**Document section**.
⟨
In this example, the combination of order_id and product_id forms the composite primary key.

Adding Primary Keys to Existing Tables

If you already have a table without a primary key, you can add one using the ALTER TABLE command:

sql
-- First, ensure the column has unique values and no NULLs
UPDATE users SET username = CONCAT(username, id) WHERE username IS NULL;

-- Then add the primary key constraint
ALTER TABLE users
ADD PRIMARY KEY (username);

Primary Key Types and Best Practices

PostgreSQL supports several data types for primary keys. Here are some common choices:

INTEGER with SERIAL or IDENTITY

Using an auto-incrementing integer is the most common approach:

sql
CREATE TABLE employees (
    employee_id SERIAL PRIMARY KEY,
    first_name VARCHAR(50) NOT NULL,
    last_name VARCHAR(50) NOT NULL,
    hire_date DATE NOT NULL
);

The SERIAL type automatically creates a sequence and sets the default value of the column to the next number in the sequence.
⟩
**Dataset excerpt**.
⟨
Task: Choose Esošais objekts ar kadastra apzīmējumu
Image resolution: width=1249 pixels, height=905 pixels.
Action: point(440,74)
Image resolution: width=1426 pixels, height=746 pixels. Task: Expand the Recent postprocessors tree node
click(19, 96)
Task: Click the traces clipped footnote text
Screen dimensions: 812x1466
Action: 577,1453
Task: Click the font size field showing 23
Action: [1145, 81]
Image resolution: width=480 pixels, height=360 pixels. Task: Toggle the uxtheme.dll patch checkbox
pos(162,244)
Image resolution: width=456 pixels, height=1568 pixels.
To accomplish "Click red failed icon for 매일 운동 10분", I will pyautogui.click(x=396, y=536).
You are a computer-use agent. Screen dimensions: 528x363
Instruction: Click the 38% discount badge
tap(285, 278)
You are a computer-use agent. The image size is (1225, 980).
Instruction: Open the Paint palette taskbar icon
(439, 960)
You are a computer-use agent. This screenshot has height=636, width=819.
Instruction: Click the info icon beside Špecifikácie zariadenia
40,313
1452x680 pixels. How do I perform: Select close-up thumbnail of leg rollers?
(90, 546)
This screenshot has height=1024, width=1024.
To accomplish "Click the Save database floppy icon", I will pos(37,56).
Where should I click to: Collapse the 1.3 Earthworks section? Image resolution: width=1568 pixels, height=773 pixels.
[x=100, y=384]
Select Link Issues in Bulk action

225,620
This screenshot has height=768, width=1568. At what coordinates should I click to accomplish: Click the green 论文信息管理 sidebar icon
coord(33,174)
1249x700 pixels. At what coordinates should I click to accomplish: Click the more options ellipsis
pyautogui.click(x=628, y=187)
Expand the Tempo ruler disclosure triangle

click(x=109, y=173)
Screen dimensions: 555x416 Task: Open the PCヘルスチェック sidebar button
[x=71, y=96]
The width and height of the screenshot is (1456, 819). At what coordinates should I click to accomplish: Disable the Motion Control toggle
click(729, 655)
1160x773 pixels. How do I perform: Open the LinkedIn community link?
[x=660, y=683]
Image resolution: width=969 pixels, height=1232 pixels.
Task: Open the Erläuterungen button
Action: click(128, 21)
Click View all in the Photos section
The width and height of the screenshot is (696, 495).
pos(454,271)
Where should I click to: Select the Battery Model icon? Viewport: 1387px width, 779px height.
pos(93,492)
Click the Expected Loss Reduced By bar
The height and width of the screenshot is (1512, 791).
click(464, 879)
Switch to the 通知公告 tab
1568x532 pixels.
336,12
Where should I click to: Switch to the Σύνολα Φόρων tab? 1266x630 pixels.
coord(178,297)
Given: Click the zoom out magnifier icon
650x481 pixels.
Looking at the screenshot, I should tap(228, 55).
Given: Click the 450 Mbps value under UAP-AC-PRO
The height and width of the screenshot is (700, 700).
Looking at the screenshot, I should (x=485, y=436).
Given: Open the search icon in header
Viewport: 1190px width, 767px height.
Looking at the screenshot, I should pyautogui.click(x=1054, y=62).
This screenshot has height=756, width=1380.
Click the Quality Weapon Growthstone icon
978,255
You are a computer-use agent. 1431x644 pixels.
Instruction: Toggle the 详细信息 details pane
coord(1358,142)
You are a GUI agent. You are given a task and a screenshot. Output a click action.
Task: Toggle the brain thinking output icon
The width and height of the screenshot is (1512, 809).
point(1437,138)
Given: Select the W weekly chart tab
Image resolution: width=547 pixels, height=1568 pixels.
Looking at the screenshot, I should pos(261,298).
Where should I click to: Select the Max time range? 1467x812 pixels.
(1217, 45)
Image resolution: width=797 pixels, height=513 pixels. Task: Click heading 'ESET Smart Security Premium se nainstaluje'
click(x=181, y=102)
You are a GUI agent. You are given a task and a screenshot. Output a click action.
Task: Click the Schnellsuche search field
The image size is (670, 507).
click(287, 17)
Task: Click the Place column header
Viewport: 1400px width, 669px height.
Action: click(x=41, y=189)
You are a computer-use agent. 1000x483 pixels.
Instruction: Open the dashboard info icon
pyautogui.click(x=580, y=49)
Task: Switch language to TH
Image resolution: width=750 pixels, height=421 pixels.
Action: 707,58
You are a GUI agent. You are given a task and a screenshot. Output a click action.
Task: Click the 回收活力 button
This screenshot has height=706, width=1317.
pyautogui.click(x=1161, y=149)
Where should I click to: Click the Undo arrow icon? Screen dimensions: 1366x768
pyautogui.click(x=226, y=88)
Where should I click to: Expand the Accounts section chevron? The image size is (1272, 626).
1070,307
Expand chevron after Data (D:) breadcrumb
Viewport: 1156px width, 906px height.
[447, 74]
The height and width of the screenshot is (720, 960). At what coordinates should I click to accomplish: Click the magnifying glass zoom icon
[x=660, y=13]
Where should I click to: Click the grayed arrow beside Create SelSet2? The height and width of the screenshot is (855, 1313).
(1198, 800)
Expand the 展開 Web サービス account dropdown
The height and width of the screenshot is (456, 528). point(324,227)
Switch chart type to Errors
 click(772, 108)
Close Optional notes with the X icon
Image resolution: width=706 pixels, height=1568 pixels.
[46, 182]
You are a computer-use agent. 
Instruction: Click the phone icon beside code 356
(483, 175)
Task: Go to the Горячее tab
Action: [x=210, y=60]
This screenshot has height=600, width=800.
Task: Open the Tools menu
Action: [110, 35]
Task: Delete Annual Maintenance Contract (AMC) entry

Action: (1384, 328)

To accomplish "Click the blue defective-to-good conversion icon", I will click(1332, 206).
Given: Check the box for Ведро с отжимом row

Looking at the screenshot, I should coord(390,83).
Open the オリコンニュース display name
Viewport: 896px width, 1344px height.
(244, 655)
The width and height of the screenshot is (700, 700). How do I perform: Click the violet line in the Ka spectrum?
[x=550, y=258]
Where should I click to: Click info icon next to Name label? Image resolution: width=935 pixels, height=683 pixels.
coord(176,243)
⟩
**Directive A**.
From the passage on PostgreSQL primary keys above, write out the part that opens with the words containing "Using an auto-incrementing" and closes with "in the sequence.".
**Directive B**.
According to the passage on PostgreSQL primary keys above, what does the SERIAL type automatically create?

**Written solution A**.
Using an auto-incrementing integer is the most common approach:

sql
CREATE TABLE employees (
    employee_id SERIAL PRIMARY KEY,
    first_name VARCHAR(50) NOT NULL,
    last_name VARCHAR(50) NOT NULL,
    hire_date DATE NOT NULL
);

The SERIAL type automatically creates a sequence and sets the default value of the column to the next number in the sequence.

**Written solution B**.
It automatically creates a sequence and sets the column's default value to the next number in that sequence.